Temiendo que su propio chofer los hubiera traicionado, empezaron a impacientarse.
-Te hicimos una pregunta- dijo su amado, en tono iracundo. Ni siquiera eso bastó para que el conductor reaccionara.
Estaba por repetir su frase cuando una sensación primero de incomprensión, y luego de temor como nunca habían sentido, los invadió a ambos. No era posible. Simplemente no podía serlo. ¿Eran gritos lo que se escuchaba al final del túnel?
Desesperado, Amadeo le dio un puñetazo en la cara a quien los conducía a destino. Sólo consiguió herirse. Su rostro era a la vez húmedo como el de un sapo y duro como el concreto. En breves instantes, ambos se encontraban gritando de terror, mientras una escalofriante e inhumanamente profunda risa invadía el ambiente. Finalmente vieron luz al final del túnel. Y hubieran preferido no hacerlo.
Allí, frente a sus ojos, podían ver un cielo rojizo, y el vapor del agua de un lago que aparentaba ser infinito hirviendo con una bravura impensable.

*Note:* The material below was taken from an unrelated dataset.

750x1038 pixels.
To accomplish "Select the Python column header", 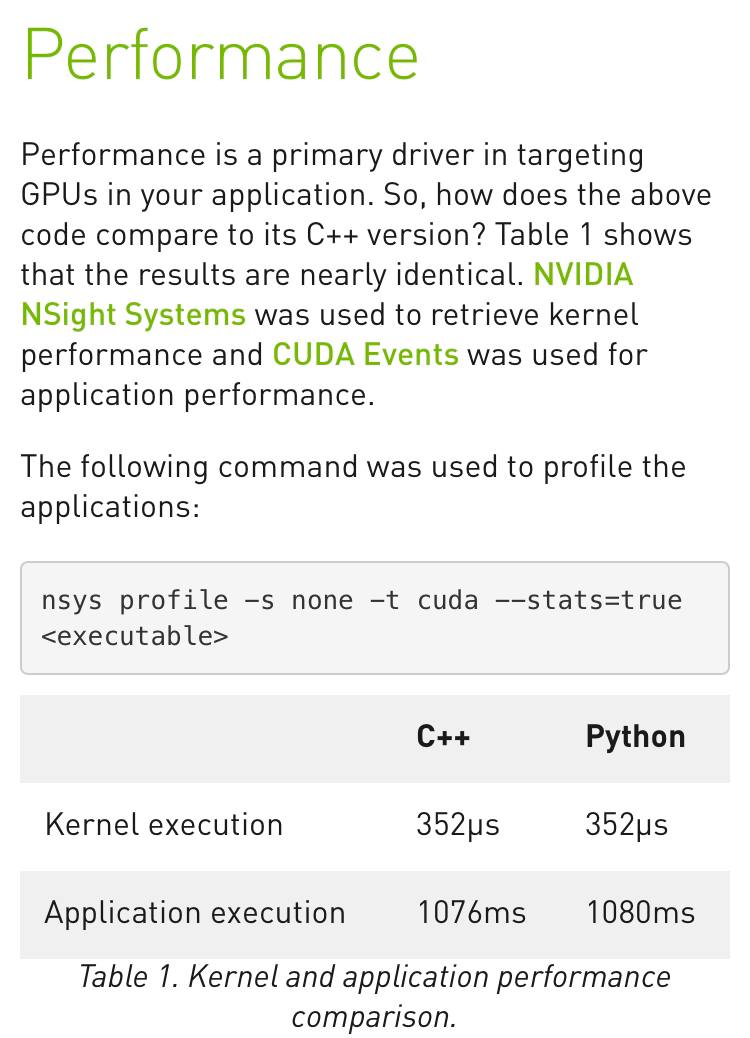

A ambos lados del camino habían millones, quizá cientas de millones de almas en perpetua agonía, con sus rostros retorcidos en muecas de dolor indescriptible, amontonadas unas en torno a otras, luchando por respirar.

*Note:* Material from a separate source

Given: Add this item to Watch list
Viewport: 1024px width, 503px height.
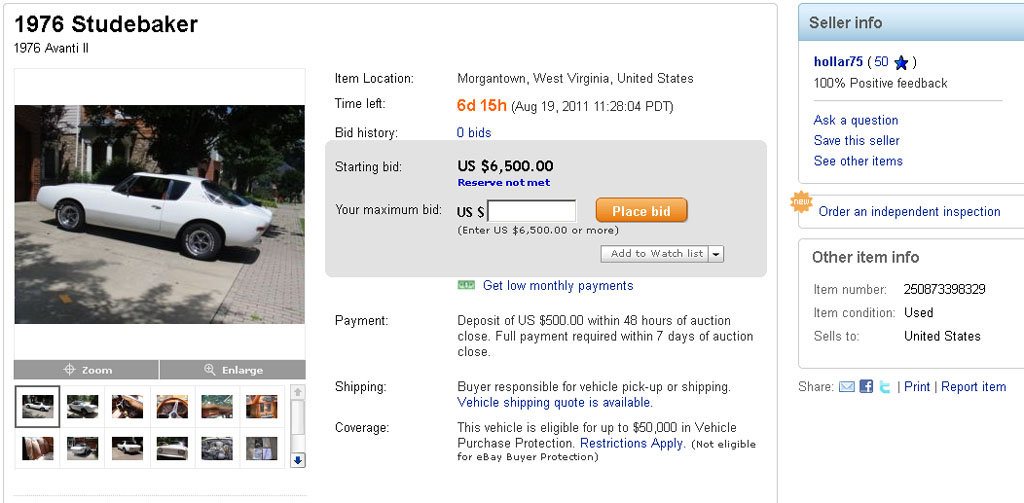Looking at the screenshot, I should (655, 254).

-Tú te detienes aquí, estafador- expresó en tono burlón la criatura-. El ardor hirviente de estas aguas te consumirá por siempre, así como tú consumiste las ganancias de las inocentes almas que recurrían a ti en busca de consuelo.
El automóvil se detuvo de repente, y las puertas del vehículo fueron abiertas por unas bestias de rostros inimaginablemente fieros y abominables, que sin embargo no podían ser percibidas como menos que majestuosas, que tomaron al hombre por los hombros, mientras su aterrorizada prometida no podía hacer nada más que observar paralizada cómo lo arrastraban entre gritos de agonía hasta su castigo eterno.
-Tú no, asesina- dijo el demonio, mientras las puertas volvían a cerrarse-, tú vas mucho más abajo.
La noche de violenta lucha fratricida finalmente terminó, y los hijos de la patria que había sufrido su egoísmo y ambición finalmente pudieron ver el Sol salir otra vez. Unos lloraban la pérdida de sus hijos, cónyugues y amigos muertos a manos de la policía o de los manifestantes. Otros, por el contrario, celebraban el final de ese nefasto y autoritario gobierno.
En una estación de tren, un hombre de mediana edad leía el enorme titular del periódico en sus manos.
Se confirma la muerte de Amadeo Bustamante y Alma Sáez. Ambos fueron interceptados por opositores políticos que los asesinaron en el acto mientras intentaban huir del país.